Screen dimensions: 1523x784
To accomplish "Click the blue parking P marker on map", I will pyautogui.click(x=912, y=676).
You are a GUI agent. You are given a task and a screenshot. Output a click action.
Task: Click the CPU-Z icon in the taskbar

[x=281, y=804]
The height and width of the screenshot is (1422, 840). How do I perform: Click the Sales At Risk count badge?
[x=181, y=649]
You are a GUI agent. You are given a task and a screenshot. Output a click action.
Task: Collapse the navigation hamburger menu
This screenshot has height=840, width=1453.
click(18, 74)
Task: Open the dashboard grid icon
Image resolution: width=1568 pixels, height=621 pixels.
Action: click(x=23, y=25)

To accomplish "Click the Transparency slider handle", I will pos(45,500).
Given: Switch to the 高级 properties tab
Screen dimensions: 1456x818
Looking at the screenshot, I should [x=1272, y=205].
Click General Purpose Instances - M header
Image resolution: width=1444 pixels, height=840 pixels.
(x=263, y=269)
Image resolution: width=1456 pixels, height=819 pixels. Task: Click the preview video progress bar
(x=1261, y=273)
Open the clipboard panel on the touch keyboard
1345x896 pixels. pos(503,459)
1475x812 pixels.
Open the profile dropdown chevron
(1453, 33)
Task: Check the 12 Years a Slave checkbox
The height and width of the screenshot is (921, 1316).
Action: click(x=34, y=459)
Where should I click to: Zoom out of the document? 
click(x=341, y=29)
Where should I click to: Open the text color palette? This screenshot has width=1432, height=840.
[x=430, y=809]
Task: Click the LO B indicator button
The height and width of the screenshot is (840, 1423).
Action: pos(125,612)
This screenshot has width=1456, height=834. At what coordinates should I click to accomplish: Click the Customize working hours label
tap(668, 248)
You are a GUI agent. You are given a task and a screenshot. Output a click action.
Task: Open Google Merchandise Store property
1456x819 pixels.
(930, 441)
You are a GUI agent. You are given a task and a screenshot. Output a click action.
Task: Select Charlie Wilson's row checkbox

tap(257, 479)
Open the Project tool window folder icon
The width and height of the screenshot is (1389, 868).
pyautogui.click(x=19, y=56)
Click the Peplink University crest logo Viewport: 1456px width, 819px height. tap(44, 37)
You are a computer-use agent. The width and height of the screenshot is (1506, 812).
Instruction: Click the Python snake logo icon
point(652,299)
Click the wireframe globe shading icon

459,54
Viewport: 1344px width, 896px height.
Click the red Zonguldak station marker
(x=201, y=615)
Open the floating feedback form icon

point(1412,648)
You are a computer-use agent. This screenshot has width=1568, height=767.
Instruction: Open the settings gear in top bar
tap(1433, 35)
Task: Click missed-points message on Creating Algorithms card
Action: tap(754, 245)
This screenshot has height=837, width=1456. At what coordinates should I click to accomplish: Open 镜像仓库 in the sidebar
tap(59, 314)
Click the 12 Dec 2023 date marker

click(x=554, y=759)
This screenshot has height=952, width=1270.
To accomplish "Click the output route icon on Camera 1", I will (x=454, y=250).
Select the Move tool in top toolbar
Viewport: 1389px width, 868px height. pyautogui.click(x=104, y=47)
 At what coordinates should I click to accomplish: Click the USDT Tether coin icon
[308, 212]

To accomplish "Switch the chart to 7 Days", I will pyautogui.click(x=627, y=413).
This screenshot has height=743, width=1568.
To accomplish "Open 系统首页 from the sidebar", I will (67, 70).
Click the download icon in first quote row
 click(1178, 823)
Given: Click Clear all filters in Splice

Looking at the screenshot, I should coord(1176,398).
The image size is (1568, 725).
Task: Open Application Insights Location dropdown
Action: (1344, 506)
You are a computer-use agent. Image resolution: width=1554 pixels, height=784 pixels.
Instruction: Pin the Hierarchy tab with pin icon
•••
Work item:
Above are some records. Print them all exactly.

Expected answer:
Screen dimensions: 1523x784
To accomplish "Click the blue parking P marker on map", I will pyautogui.click(x=912, y=676).
You are a GUI agent. You are given a task and a screenshot. Output a click action.
Task: Click the CPU-Z icon in the taskbar

[x=281, y=804]
The height and width of the screenshot is (1422, 840). How do I perform: Click the Sales At Risk count badge?
[x=181, y=649]
You are a GUI agent. You are given a task and a screenshot. Output a click action.
Task: Collapse the navigation hamburger menu
This screenshot has height=840, width=1453.
click(18, 74)
Task: Open the dashboard grid icon
Image resolution: width=1568 pixels, height=621 pixels.
Action: click(x=23, y=25)

To accomplish "Click the Transparency slider handle", I will pos(45,500).
Given: Switch to the 高级 properties tab
Screen dimensions: 1456x818
Looking at the screenshot, I should [x=1272, y=205].
Click General Purpose Instances - M header
Image resolution: width=1444 pixels, height=840 pixels.
(x=263, y=269)
Image resolution: width=1456 pixels, height=819 pixels. Task: Click the preview video progress bar
(x=1261, y=273)
Open the clipboard panel on the touch keyboard
1345x896 pixels. pos(503,459)
1475x812 pixels.
Open the profile dropdown chevron
(1453, 33)
Task: Check the 12 Years a Slave checkbox
The height and width of the screenshot is (921, 1316).
Action: click(x=34, y=459)
Where should I click to: Zoom out of the document? 
click(x=341, y=29)
Where should I click to: Open the text color palette? This screenshot has width=1432, height=840.
[x=430, y=809]
Task: Click the LO B indicator button
The height and width of the screenshot is (840, 1423).
Action: pos(125,612)
This screenshot has width=1456, height=834. At what coordinates should I click to accomplish: Click the Customize working hours label
tap(668, 248)
You are a GUI agent. You are given a task and a screenshot. Output a click action.
Task: Open Google Merchandise Store property
1456x819 pixels.
(930, 441)
You are a GUI agent. You are given a task and a screenshot. Output a click action.
Task: Select Charlie Wilson's row checkbox

tap(257, 479)
Open the Project tool window folder icon
The width and height of the screenshot is (1389, 868).
pyautogui.click(x=19, y=56)
Click the Peplink University crest logo Viewport: 1456px width, 819px height. tap(44, 37)
You are a computer-use agent. The width and height of the screenshot is (1506, 812).
Instruction: Click the Python snake logo icon
point(652,299)
Click the wireframe globe shading icon

459,54
Viewport: 1344px width, 896px height.
Click the red Zonguldak station marker
(x=201, y=615)
Open the floating feedback form icon

point(1412,648)
You are a computer-use agent. This screenshot has width=1568, height=767.
Instruction: Open the settings gear in top bar
tap(1433, 35)
Task: Click missed-points message on Creating Algorithms card
Action: tap(754, 245)
This screenshot has height=837, width=1456. At what coordinates should I click to accomplish: Open 镜像仓库 in the sidebar
tap(59, 314)
Click the 12 Dec 2023 date marker

click(x=554, y=759)
This screenshot has height=952, width=1270.
To accomplish "Click the output route icon on Camera 1", I will (x=454, y=250).
Select the Move tool in top toolbar
Viewport: 1389px width, 868px height. pyautogui.click(x=104, y=47)
 At what coordinates should I click to accomplish: Click the USDT Tether coin icon
[308, 212]

To accomplish "Switch the chart to 7 Days", I will pyautogui.click(x=627, y=413).
This screenshot has height=743, width=1568.
To accomplish "Open 系统首页 from the sidebar", I will (67, 70).
Click the download icon in first quote row
 click(1178, 823)
Given: Click Clear all filters in Splice

Looking at the screenshot, I should coord(1176,398).
The image size is (1568, 725).
Task: Open Application Insights Location dropdown
Action: (1344, 506)
You are a computer-use agent. Image resolution: width=1554 pixels, height=784 pixels.
Instruction: Pin the Hierarchy tab with pin icon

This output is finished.